Sunday, October 30, 2011

Susanne Haga, PhD , Institute for Genome Sciences & Policy, Duke University, Durham, NC
William Barry, PhD , Biostat & Bioinformatics, Duke University, Durham, NC
Geoffrey Ginsburg, MD, PhD , Institute for Genome Sciences & Policy, Duke University, Durham, NC
Rachel Mills, MS , Institute for Genome Sciences & Policy, Duke University, Durham, NC
Jennifer Sullivan, MS , Pediatrics-Medical Genetics, Duke University, Durham, NC
Laura Svetkey, MD , Medicine-Nephrology, Duke University, Durham, NC
Huntington Willard, PhD , Institute for Genome Sciences & Policy, Duke University, Durham, OK
We are conducting a clinical study to assess the impact of health and genetic literacy on risk comprehension, risk perceptions, and health behavior of individual genomic risk information for Type 2 diabetes mellitus.

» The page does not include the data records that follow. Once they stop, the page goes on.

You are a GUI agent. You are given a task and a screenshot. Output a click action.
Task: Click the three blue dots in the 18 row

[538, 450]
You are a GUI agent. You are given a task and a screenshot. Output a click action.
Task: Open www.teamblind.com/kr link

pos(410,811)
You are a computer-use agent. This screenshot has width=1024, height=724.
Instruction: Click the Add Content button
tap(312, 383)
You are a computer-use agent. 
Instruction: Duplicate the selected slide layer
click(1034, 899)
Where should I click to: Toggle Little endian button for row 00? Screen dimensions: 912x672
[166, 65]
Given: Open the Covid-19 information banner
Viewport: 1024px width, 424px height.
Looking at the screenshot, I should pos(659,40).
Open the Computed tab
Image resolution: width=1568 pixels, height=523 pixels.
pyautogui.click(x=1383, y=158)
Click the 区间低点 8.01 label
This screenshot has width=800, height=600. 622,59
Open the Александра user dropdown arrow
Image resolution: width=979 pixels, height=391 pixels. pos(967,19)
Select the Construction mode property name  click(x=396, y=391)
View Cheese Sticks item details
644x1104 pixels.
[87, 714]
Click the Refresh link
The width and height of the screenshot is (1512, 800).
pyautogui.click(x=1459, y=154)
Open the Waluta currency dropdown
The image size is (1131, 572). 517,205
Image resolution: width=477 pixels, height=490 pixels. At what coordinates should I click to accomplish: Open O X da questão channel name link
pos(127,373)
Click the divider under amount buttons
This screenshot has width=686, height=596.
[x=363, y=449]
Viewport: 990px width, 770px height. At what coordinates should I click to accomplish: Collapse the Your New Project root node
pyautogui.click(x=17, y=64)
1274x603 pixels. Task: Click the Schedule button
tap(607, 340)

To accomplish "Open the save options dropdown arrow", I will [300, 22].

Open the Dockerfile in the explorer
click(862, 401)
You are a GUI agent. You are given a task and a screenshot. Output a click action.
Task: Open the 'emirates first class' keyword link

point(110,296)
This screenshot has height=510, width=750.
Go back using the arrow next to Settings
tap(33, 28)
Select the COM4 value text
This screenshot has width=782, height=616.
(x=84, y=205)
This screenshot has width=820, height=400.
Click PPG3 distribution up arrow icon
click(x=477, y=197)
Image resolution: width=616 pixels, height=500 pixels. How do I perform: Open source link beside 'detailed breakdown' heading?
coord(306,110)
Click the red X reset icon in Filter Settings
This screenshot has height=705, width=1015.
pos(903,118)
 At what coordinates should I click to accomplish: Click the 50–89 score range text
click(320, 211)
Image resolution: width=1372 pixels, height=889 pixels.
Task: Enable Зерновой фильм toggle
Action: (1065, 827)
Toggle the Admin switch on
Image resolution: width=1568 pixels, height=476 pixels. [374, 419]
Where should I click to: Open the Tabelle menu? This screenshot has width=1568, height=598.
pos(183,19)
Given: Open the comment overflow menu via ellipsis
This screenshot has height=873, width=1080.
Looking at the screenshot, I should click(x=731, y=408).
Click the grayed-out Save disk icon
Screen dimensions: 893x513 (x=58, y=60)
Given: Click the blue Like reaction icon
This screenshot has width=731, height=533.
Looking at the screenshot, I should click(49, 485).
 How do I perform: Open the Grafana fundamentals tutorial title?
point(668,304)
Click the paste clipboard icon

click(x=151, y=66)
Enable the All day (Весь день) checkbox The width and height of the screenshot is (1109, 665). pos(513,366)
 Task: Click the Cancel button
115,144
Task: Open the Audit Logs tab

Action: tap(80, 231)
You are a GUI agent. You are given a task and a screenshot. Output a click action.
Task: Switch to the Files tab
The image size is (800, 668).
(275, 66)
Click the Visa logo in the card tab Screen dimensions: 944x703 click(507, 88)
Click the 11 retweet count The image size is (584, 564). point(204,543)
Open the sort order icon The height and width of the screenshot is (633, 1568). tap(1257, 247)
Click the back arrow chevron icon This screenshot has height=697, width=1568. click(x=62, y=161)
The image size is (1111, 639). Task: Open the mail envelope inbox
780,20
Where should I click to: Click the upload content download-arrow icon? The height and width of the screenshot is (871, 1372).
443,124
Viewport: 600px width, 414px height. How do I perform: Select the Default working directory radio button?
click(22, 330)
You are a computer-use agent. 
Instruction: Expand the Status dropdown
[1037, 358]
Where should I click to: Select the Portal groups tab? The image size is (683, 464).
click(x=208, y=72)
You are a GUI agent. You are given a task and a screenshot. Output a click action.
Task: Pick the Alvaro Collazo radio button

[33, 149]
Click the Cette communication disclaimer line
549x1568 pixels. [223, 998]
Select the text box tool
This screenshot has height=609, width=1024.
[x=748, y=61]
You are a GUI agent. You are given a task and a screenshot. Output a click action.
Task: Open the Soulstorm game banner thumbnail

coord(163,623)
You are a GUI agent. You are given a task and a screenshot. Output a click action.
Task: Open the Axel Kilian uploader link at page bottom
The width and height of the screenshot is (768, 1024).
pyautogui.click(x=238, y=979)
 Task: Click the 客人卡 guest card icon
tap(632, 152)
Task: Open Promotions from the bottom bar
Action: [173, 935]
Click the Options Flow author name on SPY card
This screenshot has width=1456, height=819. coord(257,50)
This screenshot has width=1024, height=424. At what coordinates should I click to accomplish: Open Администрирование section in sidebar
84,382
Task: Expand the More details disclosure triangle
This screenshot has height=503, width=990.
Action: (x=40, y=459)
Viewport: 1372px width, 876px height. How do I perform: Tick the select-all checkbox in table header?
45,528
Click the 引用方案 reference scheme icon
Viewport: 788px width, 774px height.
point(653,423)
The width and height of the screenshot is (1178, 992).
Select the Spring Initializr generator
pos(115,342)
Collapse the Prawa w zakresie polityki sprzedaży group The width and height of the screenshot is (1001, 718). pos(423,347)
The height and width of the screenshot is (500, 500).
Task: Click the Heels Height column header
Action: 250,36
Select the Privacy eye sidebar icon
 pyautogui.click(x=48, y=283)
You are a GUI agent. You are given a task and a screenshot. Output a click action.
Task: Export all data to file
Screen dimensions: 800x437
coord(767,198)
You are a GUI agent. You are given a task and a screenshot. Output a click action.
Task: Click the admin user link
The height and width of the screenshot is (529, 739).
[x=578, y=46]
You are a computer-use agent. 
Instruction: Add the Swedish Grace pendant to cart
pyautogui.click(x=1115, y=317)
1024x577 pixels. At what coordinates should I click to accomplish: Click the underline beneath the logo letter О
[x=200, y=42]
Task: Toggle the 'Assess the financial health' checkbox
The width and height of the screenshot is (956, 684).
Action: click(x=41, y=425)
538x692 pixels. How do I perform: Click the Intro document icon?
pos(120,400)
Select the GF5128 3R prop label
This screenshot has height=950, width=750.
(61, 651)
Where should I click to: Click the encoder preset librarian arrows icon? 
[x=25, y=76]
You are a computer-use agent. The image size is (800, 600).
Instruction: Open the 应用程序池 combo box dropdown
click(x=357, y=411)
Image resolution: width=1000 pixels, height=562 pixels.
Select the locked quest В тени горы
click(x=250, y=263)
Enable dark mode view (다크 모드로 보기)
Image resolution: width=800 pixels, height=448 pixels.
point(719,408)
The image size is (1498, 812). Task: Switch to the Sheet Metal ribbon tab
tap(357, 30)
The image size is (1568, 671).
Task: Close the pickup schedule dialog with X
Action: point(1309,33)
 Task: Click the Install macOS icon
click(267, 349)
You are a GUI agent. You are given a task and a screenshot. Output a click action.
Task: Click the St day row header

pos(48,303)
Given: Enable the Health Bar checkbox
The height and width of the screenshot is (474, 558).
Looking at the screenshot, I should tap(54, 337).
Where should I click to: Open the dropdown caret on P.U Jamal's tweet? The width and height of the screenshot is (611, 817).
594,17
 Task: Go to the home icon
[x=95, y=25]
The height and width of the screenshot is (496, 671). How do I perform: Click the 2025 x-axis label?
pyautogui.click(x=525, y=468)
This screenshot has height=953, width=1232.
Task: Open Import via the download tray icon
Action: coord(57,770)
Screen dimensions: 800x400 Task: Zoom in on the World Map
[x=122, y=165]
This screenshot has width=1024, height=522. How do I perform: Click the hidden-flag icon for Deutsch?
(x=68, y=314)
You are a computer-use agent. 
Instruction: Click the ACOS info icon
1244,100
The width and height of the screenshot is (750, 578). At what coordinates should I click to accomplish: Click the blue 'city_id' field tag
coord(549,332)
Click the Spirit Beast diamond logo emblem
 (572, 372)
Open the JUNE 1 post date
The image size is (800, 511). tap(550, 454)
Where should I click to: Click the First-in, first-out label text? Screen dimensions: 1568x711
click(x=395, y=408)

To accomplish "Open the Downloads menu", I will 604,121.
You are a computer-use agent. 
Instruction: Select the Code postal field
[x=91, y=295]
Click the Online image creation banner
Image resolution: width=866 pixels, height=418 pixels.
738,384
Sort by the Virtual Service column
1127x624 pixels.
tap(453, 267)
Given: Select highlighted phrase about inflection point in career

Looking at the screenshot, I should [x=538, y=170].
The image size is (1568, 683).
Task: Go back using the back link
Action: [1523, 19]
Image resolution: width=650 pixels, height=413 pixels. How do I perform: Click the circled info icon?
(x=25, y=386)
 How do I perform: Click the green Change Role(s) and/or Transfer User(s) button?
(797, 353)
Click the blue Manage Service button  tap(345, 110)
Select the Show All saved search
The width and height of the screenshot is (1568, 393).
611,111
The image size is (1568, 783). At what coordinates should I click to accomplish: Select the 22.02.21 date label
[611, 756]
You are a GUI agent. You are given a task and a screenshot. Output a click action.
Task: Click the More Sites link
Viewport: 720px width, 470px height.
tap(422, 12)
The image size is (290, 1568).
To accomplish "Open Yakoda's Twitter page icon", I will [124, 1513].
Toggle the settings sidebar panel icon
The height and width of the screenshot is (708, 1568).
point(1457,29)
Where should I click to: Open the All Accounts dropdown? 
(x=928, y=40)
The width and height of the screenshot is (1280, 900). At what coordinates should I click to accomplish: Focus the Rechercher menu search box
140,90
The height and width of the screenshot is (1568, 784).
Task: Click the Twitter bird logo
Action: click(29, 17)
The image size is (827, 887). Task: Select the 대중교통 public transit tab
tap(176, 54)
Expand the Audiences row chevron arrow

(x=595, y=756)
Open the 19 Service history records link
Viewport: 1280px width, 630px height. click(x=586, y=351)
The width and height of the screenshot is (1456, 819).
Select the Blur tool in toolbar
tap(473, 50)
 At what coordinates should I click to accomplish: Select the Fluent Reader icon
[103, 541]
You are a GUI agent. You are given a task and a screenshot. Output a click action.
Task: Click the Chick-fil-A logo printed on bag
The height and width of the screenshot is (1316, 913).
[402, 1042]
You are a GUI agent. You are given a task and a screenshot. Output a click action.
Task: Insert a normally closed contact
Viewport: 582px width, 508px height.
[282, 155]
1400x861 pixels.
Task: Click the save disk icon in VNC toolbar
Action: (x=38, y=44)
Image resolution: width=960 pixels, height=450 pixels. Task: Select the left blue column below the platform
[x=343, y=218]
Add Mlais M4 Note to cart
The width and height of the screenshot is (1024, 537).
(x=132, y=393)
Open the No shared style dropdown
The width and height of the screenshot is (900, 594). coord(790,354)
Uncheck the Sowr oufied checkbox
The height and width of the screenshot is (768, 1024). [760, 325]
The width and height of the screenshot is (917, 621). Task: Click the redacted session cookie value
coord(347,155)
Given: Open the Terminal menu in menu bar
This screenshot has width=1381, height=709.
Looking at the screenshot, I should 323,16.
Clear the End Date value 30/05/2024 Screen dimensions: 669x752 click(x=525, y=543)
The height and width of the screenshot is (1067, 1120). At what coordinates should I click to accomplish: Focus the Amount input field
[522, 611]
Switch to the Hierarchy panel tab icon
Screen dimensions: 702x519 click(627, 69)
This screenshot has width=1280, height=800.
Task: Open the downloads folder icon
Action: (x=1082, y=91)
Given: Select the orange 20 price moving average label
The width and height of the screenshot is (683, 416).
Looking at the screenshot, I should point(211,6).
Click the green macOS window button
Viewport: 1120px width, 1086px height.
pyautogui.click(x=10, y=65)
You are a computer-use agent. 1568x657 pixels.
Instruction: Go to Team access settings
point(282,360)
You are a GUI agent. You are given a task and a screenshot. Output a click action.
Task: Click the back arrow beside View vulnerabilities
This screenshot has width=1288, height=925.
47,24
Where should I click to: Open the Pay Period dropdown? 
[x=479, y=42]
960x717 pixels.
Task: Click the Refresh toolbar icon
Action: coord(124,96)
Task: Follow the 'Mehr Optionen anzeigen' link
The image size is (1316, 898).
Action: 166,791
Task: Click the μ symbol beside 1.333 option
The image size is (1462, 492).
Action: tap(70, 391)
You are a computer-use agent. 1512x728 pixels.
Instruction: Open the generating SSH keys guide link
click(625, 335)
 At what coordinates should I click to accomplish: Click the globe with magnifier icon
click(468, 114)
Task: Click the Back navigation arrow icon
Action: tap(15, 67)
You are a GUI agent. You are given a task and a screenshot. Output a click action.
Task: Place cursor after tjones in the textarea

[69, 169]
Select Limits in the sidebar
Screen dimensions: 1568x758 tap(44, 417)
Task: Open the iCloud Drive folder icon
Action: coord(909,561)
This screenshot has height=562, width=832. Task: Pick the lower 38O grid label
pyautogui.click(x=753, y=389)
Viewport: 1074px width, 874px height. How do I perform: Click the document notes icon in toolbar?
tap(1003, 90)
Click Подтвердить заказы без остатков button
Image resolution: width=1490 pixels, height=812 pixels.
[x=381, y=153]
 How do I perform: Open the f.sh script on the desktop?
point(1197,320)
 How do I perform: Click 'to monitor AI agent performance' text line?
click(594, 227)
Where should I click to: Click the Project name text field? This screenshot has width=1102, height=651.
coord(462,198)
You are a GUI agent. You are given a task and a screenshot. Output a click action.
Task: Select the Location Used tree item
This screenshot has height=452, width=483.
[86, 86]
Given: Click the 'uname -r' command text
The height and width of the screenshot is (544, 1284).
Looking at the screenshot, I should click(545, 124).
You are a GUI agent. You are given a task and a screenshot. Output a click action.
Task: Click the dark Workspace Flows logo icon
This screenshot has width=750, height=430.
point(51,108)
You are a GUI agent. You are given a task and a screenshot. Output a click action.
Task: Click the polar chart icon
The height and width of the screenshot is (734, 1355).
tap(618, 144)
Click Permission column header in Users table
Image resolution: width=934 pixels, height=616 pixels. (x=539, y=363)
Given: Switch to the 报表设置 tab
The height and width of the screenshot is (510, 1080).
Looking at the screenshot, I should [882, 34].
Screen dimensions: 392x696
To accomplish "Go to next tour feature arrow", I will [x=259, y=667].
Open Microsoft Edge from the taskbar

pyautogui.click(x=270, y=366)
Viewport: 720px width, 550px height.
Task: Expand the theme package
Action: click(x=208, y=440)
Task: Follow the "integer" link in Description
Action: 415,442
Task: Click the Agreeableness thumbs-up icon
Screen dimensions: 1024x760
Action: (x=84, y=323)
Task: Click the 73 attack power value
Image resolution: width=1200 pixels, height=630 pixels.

A total of 263 individuals were randomly recruited from the general public: 62% self-identified as White, 26% as African-American, 72% female, and 67% have a college degree or higher. At baseline, we assessed health literacy, genetic literacy, and perceptions and attitudes about genetic testing. All but one participant was rated as having ‘adequate functional health literacy' (S-TOFHLA). Significant differences in overall health literacy were observed among racial groups (4 df; p< 0.0001) and education level (6 df; p = 0.0009). Scores of factual knowledge of genetics ranged from 50% to 100% (average =84%). Differences in genetic literacy were observed among racial groups (4 df; p = 0.0011), education (6 df; p= 0.0005) and age (4 df; p=0.004). Health literacy was positively correlated with genetic literacy (Spearman rank r= 0.16, p < 0.01). More than 75% strongly or somewhat agreed with the goals of genetics research and uses of genetic testing. However, attitudes were mixed regarding the consequences of testing; for example, 87% participants indicated that genetic testing does not scare them, 52% worried about the consequences of testing to obtain health insurance. In summary, a random population sample has a high genetic literacy and positive attitudes about genetic research and testing, although their interest in genetic testing may be limited by some concerns.

Learning Areas:
Assessment of individual and community needs for health education
Communication and informatics
Public health or related education

Learning Objectives:
To describe assess health and genetic literacy in a population enrolled in a genetic study. To discuss the relationship between health and genetic literacy of participants enrolled in a genetic study

Presenting author's disclosure statement:

Qualified on the content I am responsible for because: I am the Principal Investigator of the project for which the data are presented in the submitted abstract.
Any relevant financial relationships? No

I agree to comply with the American Public Health Association Conflict of Interest and Commercial Support Guidelines, and to disclose to the participants any off-label or experimental uses of a commercial product or service discussed in my presentation.